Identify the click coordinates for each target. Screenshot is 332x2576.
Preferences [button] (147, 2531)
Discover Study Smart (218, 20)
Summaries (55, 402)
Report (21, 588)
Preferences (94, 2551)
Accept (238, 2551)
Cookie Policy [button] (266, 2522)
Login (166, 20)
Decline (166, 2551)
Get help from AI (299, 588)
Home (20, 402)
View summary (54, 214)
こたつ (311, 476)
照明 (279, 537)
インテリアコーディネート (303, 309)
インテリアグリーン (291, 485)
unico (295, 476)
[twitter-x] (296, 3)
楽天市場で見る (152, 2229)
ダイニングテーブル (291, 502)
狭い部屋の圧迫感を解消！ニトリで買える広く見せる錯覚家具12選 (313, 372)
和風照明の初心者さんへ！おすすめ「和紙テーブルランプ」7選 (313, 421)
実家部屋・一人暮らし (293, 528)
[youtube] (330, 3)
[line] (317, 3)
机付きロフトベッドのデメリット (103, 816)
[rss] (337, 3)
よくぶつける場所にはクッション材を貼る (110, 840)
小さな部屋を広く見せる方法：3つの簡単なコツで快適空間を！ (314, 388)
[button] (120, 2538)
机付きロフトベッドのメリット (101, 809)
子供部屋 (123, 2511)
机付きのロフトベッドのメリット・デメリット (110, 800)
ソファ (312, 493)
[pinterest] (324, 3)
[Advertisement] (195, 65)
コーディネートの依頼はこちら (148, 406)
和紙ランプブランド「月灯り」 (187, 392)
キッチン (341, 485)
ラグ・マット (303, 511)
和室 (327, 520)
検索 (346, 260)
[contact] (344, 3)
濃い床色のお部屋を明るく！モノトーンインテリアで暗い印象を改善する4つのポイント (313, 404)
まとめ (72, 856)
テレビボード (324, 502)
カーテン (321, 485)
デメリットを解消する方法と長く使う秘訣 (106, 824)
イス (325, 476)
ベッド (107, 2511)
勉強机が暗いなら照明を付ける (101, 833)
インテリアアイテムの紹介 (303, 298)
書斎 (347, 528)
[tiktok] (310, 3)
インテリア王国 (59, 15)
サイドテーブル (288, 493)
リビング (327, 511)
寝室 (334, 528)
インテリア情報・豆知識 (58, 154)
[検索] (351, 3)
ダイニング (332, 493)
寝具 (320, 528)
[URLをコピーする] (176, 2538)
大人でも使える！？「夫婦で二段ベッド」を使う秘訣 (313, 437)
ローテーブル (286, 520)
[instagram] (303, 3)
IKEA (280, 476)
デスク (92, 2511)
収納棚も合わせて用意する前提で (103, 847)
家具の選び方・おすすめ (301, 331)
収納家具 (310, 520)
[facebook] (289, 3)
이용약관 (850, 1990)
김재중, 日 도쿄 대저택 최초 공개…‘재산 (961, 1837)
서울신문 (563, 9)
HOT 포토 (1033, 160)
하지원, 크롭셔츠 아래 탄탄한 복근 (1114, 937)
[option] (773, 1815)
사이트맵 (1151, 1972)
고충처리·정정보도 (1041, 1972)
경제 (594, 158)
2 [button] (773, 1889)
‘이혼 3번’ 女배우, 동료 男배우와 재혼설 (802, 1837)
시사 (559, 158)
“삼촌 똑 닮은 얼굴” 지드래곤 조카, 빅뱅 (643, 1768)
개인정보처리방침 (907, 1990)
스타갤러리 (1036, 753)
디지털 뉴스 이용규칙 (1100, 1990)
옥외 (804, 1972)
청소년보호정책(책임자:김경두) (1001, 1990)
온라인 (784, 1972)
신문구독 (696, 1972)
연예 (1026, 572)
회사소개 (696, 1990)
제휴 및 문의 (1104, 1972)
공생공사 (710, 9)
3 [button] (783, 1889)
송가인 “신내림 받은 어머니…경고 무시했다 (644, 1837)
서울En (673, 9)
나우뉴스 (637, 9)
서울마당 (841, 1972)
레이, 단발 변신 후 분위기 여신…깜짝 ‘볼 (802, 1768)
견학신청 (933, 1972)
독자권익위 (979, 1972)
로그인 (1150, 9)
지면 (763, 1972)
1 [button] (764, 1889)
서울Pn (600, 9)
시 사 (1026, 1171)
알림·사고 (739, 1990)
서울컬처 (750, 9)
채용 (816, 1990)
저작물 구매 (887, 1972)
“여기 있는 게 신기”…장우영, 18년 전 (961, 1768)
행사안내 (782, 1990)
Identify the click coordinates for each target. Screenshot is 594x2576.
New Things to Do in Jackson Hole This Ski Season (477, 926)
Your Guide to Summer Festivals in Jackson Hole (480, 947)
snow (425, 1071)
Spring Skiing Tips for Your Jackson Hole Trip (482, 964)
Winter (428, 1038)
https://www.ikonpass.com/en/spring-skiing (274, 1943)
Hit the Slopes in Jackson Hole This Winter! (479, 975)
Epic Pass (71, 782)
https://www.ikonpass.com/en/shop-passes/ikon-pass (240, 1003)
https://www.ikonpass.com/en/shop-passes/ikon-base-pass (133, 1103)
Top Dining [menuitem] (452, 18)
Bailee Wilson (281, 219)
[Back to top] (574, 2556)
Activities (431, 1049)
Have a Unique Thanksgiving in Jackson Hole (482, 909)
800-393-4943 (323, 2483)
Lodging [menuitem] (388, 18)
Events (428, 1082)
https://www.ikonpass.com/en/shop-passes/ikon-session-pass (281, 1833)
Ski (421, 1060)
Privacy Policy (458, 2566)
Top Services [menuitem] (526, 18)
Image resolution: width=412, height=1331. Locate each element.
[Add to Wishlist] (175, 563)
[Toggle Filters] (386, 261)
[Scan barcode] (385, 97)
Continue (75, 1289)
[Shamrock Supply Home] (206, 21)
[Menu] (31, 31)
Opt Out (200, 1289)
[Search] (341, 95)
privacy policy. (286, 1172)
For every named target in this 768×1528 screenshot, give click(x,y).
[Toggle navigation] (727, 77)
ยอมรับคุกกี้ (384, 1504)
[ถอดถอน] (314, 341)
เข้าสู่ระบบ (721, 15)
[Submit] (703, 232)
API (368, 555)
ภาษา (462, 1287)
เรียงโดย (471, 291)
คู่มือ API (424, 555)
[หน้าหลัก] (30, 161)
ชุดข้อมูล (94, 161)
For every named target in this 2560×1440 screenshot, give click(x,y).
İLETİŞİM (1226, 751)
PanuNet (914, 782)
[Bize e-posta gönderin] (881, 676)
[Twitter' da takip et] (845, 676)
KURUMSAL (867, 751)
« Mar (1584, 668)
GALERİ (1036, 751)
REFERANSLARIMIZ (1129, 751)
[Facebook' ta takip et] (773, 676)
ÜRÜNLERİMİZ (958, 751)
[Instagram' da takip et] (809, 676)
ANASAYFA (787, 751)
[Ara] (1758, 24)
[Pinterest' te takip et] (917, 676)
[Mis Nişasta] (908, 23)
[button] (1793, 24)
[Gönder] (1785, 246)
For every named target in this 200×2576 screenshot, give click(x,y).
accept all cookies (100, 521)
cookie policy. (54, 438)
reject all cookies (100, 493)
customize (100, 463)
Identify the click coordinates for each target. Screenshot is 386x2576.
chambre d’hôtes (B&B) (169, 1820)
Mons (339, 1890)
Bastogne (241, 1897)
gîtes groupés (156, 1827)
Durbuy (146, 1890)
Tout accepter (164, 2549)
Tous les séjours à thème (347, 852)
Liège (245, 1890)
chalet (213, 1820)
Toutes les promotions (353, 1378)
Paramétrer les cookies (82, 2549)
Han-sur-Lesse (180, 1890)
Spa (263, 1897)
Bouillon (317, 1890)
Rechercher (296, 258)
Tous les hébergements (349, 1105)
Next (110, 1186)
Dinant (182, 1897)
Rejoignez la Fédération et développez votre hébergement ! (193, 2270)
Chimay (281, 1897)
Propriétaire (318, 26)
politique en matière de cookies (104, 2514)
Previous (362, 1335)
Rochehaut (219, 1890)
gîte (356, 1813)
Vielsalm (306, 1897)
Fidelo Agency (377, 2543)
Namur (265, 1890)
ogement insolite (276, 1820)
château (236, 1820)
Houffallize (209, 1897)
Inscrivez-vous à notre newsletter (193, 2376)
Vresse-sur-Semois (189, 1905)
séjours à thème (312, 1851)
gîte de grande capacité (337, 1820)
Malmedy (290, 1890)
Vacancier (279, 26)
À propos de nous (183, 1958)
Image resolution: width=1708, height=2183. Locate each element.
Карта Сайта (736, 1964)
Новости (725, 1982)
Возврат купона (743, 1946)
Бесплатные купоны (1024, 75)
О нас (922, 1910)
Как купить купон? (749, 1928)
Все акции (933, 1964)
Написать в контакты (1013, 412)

*Task to carry out:*
Word for word, output the lines of the data from its first line through the line where "照明 (279, 537)" appears, and stop there.

*Response:*
Identify the click coordinates for each target. Screenshot is 332x2576.
Preferences [button] (147, 2531)
Discover Study Smart (218, 20)
Summaries (55, 402)
Report (21, 588)
Preferences (94, 2551)
Accept (238, 2551)
Cookie Policy [button] (266, 2522)
Login (166, 20)
Decline (166, 2551)
Get help from AI (299, 588)
Home (20, 402)
View summary (54, 214)
こたつ (311, 476)
照明 (279, 537)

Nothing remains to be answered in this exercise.